The needlework and certificates on her couch have been framed recently in her "getting ready to die" preparation. "If I have them framed, people won't be so apt to throw them away, I figure," explains Hoge.

A young Kate Estes came to work in Blacksburg the year Queen Elizabeth II was born, 1926. The following year, she married John Hampton Hoge Jr. and moved into the imposing brick house he owned on Hemlock Street. From the front porch, they could look across the corn fields and watch visitors coming down the road to the house. Her home for 66 years now looks out on a wooden privacy fence some eight feet high across the street.

To their friends, the Hoges were Hampton and Kate; to each other they were Rusty and Jack, respectively, nicknames from younger days.
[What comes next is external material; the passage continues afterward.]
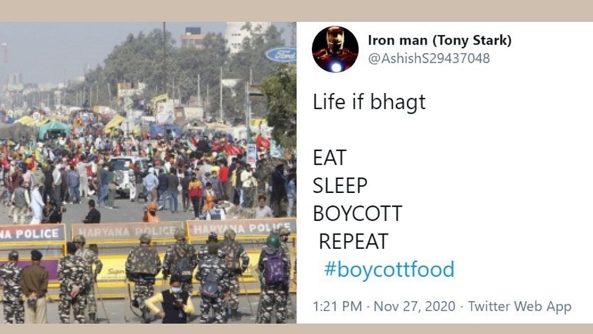
Task: Click the "Twitter Web App" source label
Action: [519, 306]
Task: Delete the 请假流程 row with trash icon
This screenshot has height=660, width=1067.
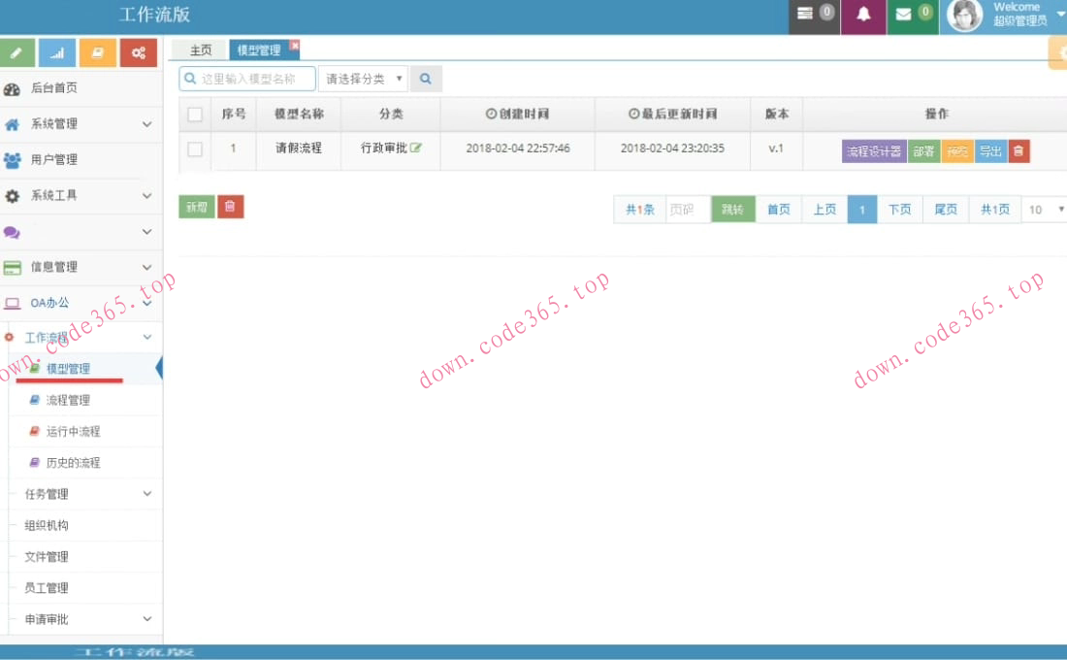Action: point(1019,150)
Hampton died in 1957.

After getting fired from Montgomery County schools for teaching as a married woman - it was acceptable when she was single - Kate went to work for the Farm Security Administration, President Franklin Roosevelt's program for taking people off relief and putting them back to work.

"I never met the man Roosevelt," states Hoge, "but I always thought of him as my friend. I was in the pantry when I heard on the radio that he died. My eyes filled with tears, and I thought `What will we do?' "
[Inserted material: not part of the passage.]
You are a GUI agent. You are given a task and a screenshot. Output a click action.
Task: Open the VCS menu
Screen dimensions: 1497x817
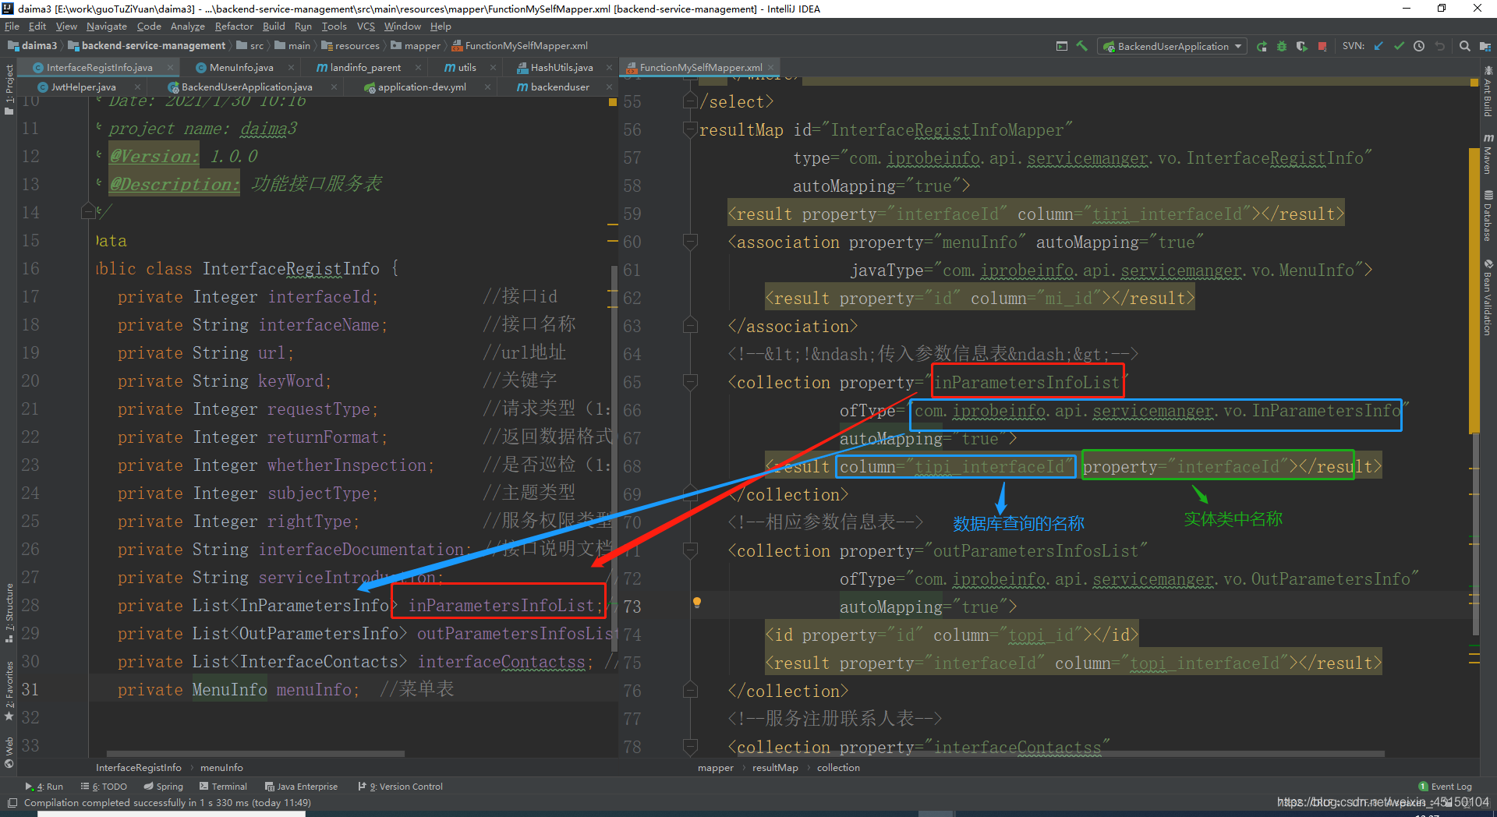365,26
She claims the country "wouldn't be in this mess today if there was honesty in the government."

Hoge attributes her longevity to staying busy, having good genes and using her mind. And she's fiercely independent.

Offers by relatives to run errands or help with her shopping are firmly declined. She drives, does her own shopping, prepares meals, visits people and manages her daily business affairs as a local landowner and philanthropist.

Independence is a great virtue. "Well, honey, I had six brothers, half of 'em older and half of 'em younger. At least one of them was pulling my hair or tripping me up or annoying me in some way all the time. I wrecked a car in college because they never let me practice driving our Ford T-model."

Kate's nephew, Keith Estes Jr. of Blacksburg, and two of his cousins have planned a birthday party in her honor. "When we asked her who should come, she replied that all her friends were in the grave. Then we got a 200-person guest list! The count for the shindig now stands at 112."

They don't get together much - they don't have the time. They must have busy-ness in their genes. "We're a real busy family," states Estes. "And Aunt Kate is pretty busy herself. . . . She's quite a lady."